ABSTRACT
The U.S. Food and Drug Administration’s (FDA) Bad Ad program provides an avenue for healthcare providers to report false or misleading prescription drug promotion. Yet, whether healthcare providers can detect such promotion, and whether they believe it should be reported to FDA, remain open questions. Consumer audiences may also be capable of detecting such promotion and believe it should be reported, but even less is known about capability and belief in this population. Across two experiments using mock pharmaceutical websites, this research investigated capability to detect and inclination to report deceptive prescription drug promotion among a sample of primary care physicians and consumers. Study 1 varied the number of deceptive claims and tactics on a website for a chronic pain medication, operationalized as none, two, or five. Study 2 varied the type of deceptive content on a website for a weight loss medication, operationalized as none, implicit, or explicit.
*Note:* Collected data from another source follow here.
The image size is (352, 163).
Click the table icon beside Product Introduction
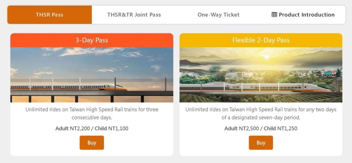click(x=274, y=15)
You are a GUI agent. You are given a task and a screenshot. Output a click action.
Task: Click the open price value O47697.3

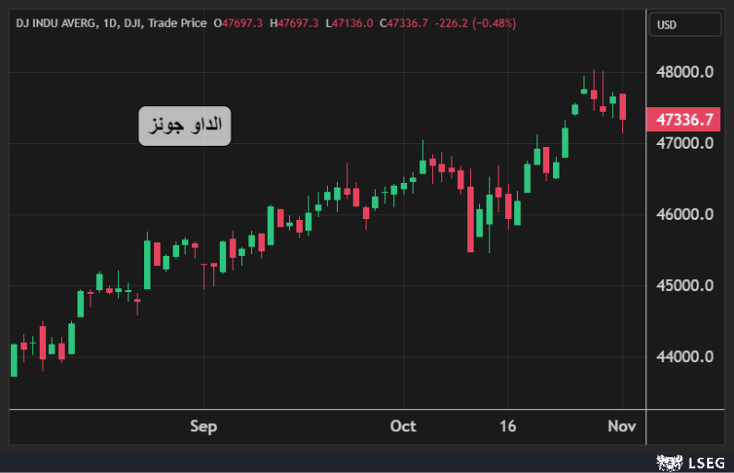coord(238,23)
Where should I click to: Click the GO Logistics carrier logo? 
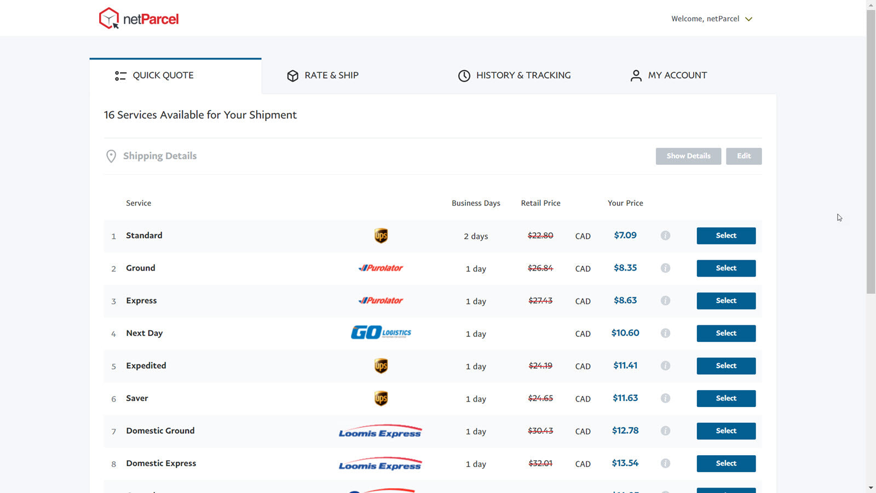click(381, 333)
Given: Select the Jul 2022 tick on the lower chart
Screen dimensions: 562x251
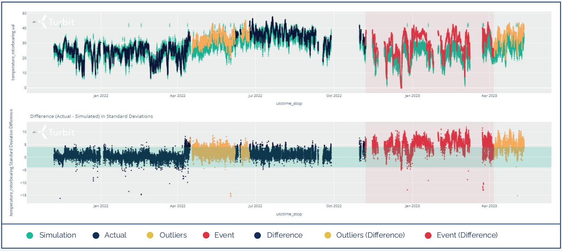Looking at the screenshot, I should click(255, 206).
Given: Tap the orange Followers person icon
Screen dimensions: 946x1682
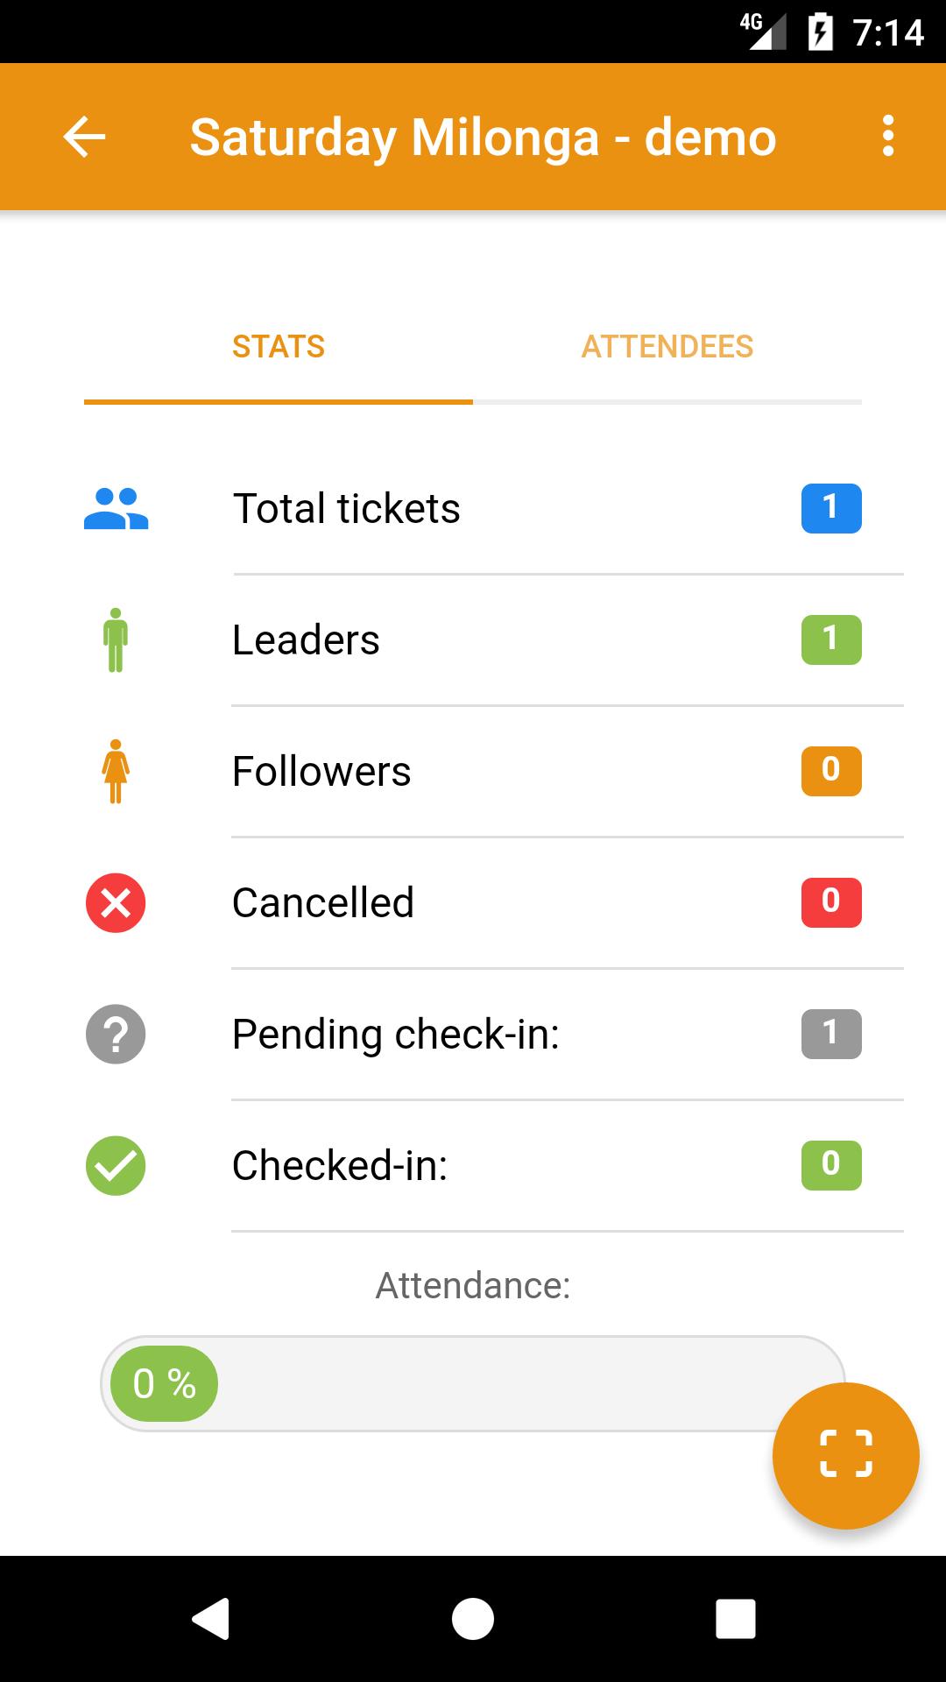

Findings reveal that, in line with expectations from FDA’s Bad Ad program, physicians can detect deceptive promotion and tend to believe it should be reported. Consumers are also capable of detecting deceptive promotion and tend to believe it should be reported, but their capabilities and beliefs regarding reporting are generally lower.
Disclosure statement
No potential conflict of interest was reported by the author(s).
Notes
1. Note that because the stimuli that consumers and PCPs viewed included slight differences, we refrained from making statistical comparisons between consumers and PCPs for Hypotheses 1–4. Nevertheless, we consider observed patterns qualitatively in the Discussion section.
2. We report the ƞ2 for the overall effects and planned comparisons based on the standard F test even though the homogeneity of variances assumption was violated; ƞ2 should be viewed as an approximation.